(Objective)
Copy the rows from the line with "The image size is (476, 306)." up to and including the line with "[x=251, y=55]", changing "Mainboard" to "Motherboard" and leaving everything else as it is.

(Source data)
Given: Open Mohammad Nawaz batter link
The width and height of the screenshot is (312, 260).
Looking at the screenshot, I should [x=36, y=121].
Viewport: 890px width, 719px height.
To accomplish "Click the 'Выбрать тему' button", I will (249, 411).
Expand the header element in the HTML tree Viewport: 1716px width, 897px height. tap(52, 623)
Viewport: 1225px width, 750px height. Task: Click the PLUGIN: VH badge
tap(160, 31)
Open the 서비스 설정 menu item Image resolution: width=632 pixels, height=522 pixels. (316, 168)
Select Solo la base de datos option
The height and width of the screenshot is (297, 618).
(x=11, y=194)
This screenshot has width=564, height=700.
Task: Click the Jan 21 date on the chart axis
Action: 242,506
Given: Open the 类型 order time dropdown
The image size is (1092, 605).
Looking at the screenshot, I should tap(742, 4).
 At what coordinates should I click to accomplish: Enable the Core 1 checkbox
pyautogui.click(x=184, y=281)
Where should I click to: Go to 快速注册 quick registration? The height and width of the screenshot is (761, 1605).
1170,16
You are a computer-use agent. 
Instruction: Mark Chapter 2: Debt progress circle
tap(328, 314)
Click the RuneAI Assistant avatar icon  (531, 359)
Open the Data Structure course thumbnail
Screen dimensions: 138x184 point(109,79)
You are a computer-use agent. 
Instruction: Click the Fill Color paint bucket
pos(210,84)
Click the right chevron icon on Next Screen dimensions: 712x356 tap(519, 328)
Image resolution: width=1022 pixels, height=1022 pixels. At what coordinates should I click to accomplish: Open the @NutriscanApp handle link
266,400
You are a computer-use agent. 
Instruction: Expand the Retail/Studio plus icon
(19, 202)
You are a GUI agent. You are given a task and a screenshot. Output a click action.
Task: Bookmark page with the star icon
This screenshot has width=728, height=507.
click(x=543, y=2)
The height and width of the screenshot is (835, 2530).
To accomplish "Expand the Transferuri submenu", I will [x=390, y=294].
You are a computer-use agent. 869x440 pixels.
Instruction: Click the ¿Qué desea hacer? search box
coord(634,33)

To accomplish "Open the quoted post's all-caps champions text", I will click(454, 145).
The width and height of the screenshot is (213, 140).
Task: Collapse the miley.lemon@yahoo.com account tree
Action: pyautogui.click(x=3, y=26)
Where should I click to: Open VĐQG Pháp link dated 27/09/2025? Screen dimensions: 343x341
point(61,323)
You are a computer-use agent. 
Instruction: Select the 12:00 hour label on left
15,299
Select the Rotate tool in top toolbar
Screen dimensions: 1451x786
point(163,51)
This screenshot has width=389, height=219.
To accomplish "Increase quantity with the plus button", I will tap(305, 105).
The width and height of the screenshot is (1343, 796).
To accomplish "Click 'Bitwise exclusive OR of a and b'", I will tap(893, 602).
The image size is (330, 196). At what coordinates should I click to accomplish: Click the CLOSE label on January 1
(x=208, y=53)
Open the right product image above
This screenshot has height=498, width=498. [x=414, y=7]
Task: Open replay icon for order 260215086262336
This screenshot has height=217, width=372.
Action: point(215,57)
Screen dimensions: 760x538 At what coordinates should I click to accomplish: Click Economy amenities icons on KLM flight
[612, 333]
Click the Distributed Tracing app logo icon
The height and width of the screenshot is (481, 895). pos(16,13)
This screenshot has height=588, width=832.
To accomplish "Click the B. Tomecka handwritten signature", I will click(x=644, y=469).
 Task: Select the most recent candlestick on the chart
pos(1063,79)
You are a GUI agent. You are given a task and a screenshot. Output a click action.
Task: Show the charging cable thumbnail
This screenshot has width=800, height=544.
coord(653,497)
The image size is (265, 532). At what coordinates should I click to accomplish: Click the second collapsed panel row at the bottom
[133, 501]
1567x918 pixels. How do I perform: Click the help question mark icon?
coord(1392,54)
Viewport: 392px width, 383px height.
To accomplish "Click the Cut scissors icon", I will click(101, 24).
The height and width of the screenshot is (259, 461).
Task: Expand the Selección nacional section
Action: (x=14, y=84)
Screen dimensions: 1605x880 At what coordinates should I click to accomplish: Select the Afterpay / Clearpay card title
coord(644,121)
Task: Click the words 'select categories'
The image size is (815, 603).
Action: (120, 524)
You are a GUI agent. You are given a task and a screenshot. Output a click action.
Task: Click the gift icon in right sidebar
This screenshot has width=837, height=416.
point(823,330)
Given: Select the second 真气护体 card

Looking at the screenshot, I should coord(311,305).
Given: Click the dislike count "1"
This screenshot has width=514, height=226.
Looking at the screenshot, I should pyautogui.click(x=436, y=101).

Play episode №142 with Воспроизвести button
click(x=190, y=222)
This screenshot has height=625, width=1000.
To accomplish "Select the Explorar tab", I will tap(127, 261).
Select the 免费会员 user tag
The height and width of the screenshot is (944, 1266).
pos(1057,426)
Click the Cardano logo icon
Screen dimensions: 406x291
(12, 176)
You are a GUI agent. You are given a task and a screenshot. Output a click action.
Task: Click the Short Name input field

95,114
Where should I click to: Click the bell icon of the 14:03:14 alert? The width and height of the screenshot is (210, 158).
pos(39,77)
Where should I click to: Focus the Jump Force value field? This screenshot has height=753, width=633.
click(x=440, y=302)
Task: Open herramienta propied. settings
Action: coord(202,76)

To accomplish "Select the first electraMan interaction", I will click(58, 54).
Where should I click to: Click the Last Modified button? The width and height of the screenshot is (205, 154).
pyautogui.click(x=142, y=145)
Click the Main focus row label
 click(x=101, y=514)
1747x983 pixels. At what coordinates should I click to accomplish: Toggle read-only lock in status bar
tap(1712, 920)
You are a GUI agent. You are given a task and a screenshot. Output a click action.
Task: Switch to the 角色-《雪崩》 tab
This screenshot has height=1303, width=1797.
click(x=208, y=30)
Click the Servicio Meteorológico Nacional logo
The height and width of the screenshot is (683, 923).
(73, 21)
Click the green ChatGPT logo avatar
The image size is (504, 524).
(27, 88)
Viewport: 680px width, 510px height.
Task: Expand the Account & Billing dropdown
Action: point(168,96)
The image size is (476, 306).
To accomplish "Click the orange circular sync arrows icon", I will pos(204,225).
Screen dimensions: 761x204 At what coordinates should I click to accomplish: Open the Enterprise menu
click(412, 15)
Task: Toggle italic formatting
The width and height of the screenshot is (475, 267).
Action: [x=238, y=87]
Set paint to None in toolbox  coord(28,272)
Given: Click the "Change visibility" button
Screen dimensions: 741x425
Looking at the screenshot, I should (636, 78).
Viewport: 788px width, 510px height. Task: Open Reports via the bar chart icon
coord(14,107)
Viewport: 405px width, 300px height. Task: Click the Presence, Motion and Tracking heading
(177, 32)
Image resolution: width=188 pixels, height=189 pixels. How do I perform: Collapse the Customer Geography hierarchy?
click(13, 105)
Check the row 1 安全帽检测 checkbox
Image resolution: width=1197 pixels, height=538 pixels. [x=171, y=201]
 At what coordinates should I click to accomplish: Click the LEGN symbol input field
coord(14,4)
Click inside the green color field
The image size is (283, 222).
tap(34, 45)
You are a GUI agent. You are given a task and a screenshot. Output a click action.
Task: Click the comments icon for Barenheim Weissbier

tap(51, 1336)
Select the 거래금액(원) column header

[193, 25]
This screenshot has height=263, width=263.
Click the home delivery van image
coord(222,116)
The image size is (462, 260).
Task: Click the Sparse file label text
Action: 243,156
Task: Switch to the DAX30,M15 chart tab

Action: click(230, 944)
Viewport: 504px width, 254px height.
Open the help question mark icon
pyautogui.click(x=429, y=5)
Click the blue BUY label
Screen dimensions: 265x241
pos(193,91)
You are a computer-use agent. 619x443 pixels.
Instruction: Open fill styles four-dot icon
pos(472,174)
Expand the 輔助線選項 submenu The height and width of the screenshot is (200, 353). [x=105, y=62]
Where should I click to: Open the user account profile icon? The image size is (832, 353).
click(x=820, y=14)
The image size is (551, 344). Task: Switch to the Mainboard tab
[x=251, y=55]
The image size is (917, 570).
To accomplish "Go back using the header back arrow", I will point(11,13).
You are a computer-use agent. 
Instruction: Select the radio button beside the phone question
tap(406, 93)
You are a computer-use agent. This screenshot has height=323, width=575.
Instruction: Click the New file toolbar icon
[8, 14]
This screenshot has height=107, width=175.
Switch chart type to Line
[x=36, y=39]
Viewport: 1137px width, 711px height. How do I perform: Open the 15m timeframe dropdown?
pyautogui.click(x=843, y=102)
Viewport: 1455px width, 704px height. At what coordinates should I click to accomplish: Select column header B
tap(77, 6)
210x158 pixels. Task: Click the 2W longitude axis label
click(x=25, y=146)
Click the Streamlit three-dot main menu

(Correct result)
The image size is (476, 306).
To accomplish "Click the orange circular sync arrows icon", I will pos(204,225).
Screen dimensions: 761x204 At what coordinates should I click to accomplish: Open the Enterprise menu
click(412, 15)
Task: Toggle italic formatting
The width and height of the screenshot is (475, 267).
Action: [x=238, y=87]
Set paint to None in toolbox  coord(28,272)
Given: Click the "Change visibility" button
Screen dimensions: 741x425
Looking at the screenshot, I should (636, 78).
Viewport: 788px width, 510px height. Task: Open Reports via the bar chart icon
coord(14,107)
Viewport: 405px width, 300px height. Task: Click the Presence, Motion and Tracking heading
(177, 32)
Image resolution: width=188 pixels, height=189 pixels. How do I perform: Collapse the Customer Geography hierarchy?
click(13, 105)
Check the row 1 安全帽检测 checkbox
Image resolution: width=1197 pixels, height=538 pixels. [x=171, y=201]
 At what coordinates should I click to accomplish: Click the LEGN symbol input field
coord(14,4)
Click inside the green color field
The image size is (283, 222).
tap(34, 45)
You are a GUI agent. You are given a task and a screenshot. Output a click action.
Task: Click the comments icon for Barenheim Weissbier

tap(51, 1336)
Select the 거래금액(원) column header

[193, 25]
This screenshot has height=263, width=263.
Click the home delivery van image
coord(222,116)
The image size is (462, 260).
Task: Click the Sparse file label text
Action: 243,156
Task: Switch to the DAX30,M15 chart tab

Action: click(230, 944)
Viewport: 504px width, 254px height.
Open the help question mark icon
pyautogui.click(x=429, y=5)
Click the blue BUY label
Screen dimensions: 265x241
pos(193,91)
You are a computer-use agent. 619x443 pixels.
Instruction: Open fill styles four-dot icon
pos(472,174)
Expand the 輔助線選項 submenu The height and width of the screenshot is (200, 353). [x=105, y=62]
Where should I click to: Open the user account profile icon? The image size is (832, 353).
click(x=820, y=14)
The image size is (551, 344). Task: Switch to the Motherboard tab
[x=251, y=55]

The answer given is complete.